# Material to process start
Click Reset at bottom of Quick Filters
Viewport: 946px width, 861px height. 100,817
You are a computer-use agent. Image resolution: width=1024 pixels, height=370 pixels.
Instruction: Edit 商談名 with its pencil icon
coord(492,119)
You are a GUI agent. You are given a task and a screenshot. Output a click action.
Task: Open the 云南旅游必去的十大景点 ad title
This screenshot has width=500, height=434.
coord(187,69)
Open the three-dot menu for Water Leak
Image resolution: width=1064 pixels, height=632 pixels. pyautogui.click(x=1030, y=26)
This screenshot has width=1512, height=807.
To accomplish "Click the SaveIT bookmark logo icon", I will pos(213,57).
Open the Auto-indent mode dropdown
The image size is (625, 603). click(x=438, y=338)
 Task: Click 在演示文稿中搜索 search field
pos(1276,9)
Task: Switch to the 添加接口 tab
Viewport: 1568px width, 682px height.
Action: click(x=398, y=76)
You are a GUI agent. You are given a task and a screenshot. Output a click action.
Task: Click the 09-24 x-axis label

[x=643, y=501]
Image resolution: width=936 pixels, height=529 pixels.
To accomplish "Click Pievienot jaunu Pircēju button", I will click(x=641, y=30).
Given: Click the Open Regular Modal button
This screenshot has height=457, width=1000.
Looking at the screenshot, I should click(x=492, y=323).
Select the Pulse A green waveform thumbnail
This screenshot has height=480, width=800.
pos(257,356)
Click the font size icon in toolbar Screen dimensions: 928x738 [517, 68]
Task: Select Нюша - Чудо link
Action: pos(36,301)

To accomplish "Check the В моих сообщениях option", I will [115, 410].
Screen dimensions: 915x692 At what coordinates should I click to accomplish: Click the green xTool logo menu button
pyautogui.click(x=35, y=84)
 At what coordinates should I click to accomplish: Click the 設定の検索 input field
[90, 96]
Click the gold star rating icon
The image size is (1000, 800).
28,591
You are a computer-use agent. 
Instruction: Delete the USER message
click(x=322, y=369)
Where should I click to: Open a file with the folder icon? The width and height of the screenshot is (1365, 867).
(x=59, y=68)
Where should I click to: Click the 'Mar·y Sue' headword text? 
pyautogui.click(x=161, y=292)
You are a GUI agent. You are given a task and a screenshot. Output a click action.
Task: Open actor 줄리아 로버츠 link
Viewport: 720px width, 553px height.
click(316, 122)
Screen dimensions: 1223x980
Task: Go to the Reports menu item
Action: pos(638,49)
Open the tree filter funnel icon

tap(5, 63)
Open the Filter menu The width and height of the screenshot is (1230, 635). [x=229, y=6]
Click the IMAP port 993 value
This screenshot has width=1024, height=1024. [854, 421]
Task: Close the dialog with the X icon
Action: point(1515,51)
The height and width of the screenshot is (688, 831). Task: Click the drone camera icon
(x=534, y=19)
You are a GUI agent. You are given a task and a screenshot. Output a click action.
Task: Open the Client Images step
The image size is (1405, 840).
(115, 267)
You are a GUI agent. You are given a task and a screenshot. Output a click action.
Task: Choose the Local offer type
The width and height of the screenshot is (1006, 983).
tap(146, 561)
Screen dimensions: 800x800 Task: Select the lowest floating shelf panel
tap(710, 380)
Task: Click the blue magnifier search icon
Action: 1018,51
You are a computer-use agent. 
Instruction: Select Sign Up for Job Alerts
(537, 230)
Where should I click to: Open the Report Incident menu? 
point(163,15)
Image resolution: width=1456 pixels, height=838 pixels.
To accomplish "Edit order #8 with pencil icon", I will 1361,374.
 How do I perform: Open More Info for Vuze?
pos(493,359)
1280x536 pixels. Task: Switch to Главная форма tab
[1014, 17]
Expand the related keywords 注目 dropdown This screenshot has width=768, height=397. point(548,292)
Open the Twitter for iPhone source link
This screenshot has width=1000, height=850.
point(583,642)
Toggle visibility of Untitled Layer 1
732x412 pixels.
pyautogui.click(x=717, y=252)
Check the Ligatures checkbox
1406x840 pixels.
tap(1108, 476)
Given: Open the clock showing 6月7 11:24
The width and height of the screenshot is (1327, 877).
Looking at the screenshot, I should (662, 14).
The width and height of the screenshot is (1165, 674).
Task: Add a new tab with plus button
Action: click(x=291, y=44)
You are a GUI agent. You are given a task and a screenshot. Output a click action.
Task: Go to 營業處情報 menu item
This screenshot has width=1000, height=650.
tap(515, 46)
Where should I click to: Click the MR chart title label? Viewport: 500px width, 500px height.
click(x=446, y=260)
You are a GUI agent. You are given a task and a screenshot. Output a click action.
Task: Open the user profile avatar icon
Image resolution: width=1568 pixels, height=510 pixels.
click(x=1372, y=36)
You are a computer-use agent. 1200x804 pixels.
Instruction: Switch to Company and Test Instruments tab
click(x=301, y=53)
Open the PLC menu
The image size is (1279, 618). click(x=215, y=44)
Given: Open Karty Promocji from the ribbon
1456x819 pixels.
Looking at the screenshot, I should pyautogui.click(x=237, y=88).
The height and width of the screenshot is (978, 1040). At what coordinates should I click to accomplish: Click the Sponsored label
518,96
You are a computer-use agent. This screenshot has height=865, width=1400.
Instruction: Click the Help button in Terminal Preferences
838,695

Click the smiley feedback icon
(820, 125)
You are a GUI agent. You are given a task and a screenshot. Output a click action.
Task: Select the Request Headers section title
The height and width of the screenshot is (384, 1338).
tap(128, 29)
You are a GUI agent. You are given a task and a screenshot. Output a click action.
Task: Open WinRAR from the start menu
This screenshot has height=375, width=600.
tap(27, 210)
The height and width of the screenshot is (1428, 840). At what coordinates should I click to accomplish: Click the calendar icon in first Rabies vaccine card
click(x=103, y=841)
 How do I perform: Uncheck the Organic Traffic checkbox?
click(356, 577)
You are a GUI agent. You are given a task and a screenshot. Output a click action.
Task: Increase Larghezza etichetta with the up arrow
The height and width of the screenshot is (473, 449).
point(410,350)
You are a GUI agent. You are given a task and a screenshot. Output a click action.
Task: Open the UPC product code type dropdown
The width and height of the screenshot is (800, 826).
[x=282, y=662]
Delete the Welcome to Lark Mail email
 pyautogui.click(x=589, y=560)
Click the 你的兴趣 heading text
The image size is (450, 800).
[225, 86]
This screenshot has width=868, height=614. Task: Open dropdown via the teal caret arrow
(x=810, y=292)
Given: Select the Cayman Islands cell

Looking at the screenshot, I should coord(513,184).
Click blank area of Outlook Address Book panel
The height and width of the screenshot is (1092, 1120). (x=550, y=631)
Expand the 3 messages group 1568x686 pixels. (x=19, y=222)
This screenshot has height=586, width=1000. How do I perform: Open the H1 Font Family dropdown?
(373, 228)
# Material to process end
Reproduce every entry above verbatim, from the first to the last.

## Task output
Click Reset at bottom of Quick Filters
Viewport: 946px width, 861px height. 100,817
You are a computer-use agent. Image resolution: width=1024 pixels, height=370 pixels.
Instruction: Edit 商談名 with its pencil icon
coord(492,119)
You are a GUI agent. You are given a task and a screenshot. Output a click action.
Task: Open the 云南旅游必去的十大景点 ad title
This screenshot has width=500, height=434.
coord(187,69)
Open the three-dot menu for Water Leak
Image resolution: width=1064 pixels, height=632 pixels. pyautogui.click(x=1030, y=26)
This screenshot has width=1512, height=807.
To accomplish "Click the SaveIT bookmark logo icon", I will pos(213,57).
Open the Auto-indent mode dropdown
The image size is (625, 603). click(x=438, y=338)
 Task: Click 在演示文稿中搜索 search field
pos(1276,9)
Task: Switch to the 添加接口 tab
Viewport: 1568px width, 682px height.
Action: click(x=398, y=76)
You are a GUI agent. You are given a task and a screenshot. Output a click action.
Task: Click the 09-24 x-axis label

[x=643, y=501]
Image resolution: width=936 pixels, height=529 pixels.
To accomplish "Click Pievienot jaunu Pircēju button", I will click(x=641, y=30).
Given: Click the Open Regular Modal button
This screenshot has height=457, width=1000.
Looking at the screenshot, I should click(x=492, y=323).
Select the Pulse A green waveform thumbnail
This screenshot has height=480, width=800.
pos(257,356)
Click the font size icon in toolbar Screen dimensions: 928x738 [517, 68]
Task: Select Нюша - Чудо link
Action: pos(36,301)

To accomplish "Check the В моих сообщениях option", I will [115, 410].
Screen dimensions: 915x692 At what coordinates should I click to accomplish: Click the green xTool logo menu button
pyautogui.click(x=35, y=84)
 At what coordinates should I click to accomplish: Click the 設定の検索 input field
[90, 96]
Click the gold star rating icon
The image size is (1000, 800).
28,591
You are a computer-use agent. 
Instruction: Delete the USER message
click(x=322, y=369)
Where should I click to: Open a file with the folder icon? The width and height of the screenshot is (1365, 867).
(x=59, y=68)
Where should I click to: Click the 'Mar·y Sue' headword text? 
pyautogui.click(x=161, y=292)
You are a GUI agent. You are given a task and a screenshot. Output a click action.
Task: Open actor 줄리아 로버츠 link
Viewport: 720px width, 553px height.
click(316, 122)
Screen dimensions: 1223x980
Task: Go to the Reports menu item
Action: pos(638,49)
Open the tree filter funnel icon

tap(5, 63)
Open the Filter menu The width and height of the screenshot is (1230, 635). [x=229, y=6]
Click the IMAP port 993 value
This screenshot has width=1024, height=1024. [854, 421]
Task: Close the dialog with the X icon
Action: point(1515,51)
The height and width of the screenshot is (688, 831). Task: Click the drone camera icon
(x=534, y=19)
You are a GUI agent. You are given a task and a screenshot. Output a click action.
Task: Open the Client Images step
The image size is (1405, 840).
(115, 267)
You are a GUI agent. You are given a task and a screenshot. Output a click action.
Task: Choose the Local offer type
The width and height of the screenshot is (1006, 983).
tap(146, 561)
Screen dimensions: 800x800 Task: Select the lowest floating shelf panel
tap(710, 380)
Task: Click the blue magnifier search icon
Action: 1018,51
You are a computer-use agent. 
Instruction: Select Sign Up for Job Alerts
(537, 230)
Where should I click to: Open the Report Incident menu? 
point(163,15)
Image resolution: width=1456 pixels, height=838 pixels.
To accomplish "Edit order #8 with pencil icon", I will 1361,374.
 How do I perform: Open More Info for Vuze?
pos(493,359)
1280x536 pixels. Task: Switch to Главная форма tab
[1014, 17]
Expand the related keywords 注目 dropdown This screenshot has width=768, height=397. point(548,292)
Open the Twitter for iPhone source link
This screenshot has width=1000, height=850.
point(583,642)
Toggle visibility of Untitled Layer 1
732x412 pixels.
pyautogui.click(x=717, y=252)
Check the Ligatures checkbox
1406x840 pixels.
tap(1108, 476)
Given: Open the clock showing 6月7 11:24
The width and height of the screenshot is (1327, 877).
Looking at the screenshot, I should (662, 14).
The width and height of the screenshot is (1165, 674).
Task: Add a new tab with plus button
Action: click(x=291, y=44)
You are a GUI agent. You are given a task and a screenshot. Output a click action.
Task: Go to 營業處情報 menu item
This screenshot has width=1000, height=650.
tap(515, 46)
Where should I click to: Click the MR chart title label? Viewport: 500px width, 500px height.
click(x=446, y=260)
You are a GUI agent. You are given a task and a screenshot. Output a click action.
Task: Open the user profile avatar icon
Image resolution: width=1568 pixels, height=510 pixels.
click(x=1372, y=36)
You are a computer-use agent. 1200x804 pixels.
Instruction: Switch to Company and Test Instruments tab
click(x=301, y=53)
Open the PLC menu
The image size is (1279, 618). click(x=215, y=44)
Given: Open Karty Promocji from the ribbon
1456x819 pixels.
Looking at the screenshot, I should pyautogui.click(x=237, y=88).
The height and width of the screenshot is (978, 1040). At what coordinates should I click to accomplish: Click the Sponsored label
518,96
You are a computer-use agent. This screenshot has height=865, width=1400.
Instruction: Click the Help button in Terminal Preferences
838,695

Click the smiley feedback icon
(820, 125)
You are a GUI agent. You are given a task and a screenshot. Output a click action.
Task: Select the Request Headers section title
The height and width of the screenshot is (384, 1338).
tap(128, 29)
You are a GUI agent. You are given a task and a screenshot. Output a click action.
Task: Open WinRAR from the start menu
This screenshot has height=375, width=600.
tap(27, 210)
The height and width of the screenshot is (1428, 840). At what coordinates should I click to accomplish: Click the calendar icon in first Rabies vaccine card
click(x=103, y=841)
 How do I perform: Uncheck the Organic Traffic checkbox?
click(356, 577)
You are a GUI agent. You are given a task and a screenshot. Output a click action.
Task: Increase Larghezza etichetta with the up arrow
The height and width of the screenshot is (473, 449).
point(410,350)
You are a GUI agent. You are given a task and a screenshot. Output a click action.
Task: Open the UPC product code type dropdown
The width and height of the screenshot is (800, 826).
[x=282, y=662]
Delete the Welcome to Lark Mail email
 pyautogui.click(x=589, y=560)
Click the 你的兴趣 heading text
The image size is (450, 800).
[225, 86]
This screenshot has width=868, height=614. Task: Open dropdown via the teal caret arrow
(x=810, y=292)
Given: Select the Cayman Islands cell

Looking at the screenshot, I should coord(513,184).
Click blank area of Outlook Address Book panel
The height and width of the screenshot is (1092, 1120). (x=550, y=631)
Expand the 3 messages group 1568x686 pixels. (x=19, y=222)
This screenshot has height=586, width=1000. How do I perform: Open the H1 Font Family dropdown?
(373, 228)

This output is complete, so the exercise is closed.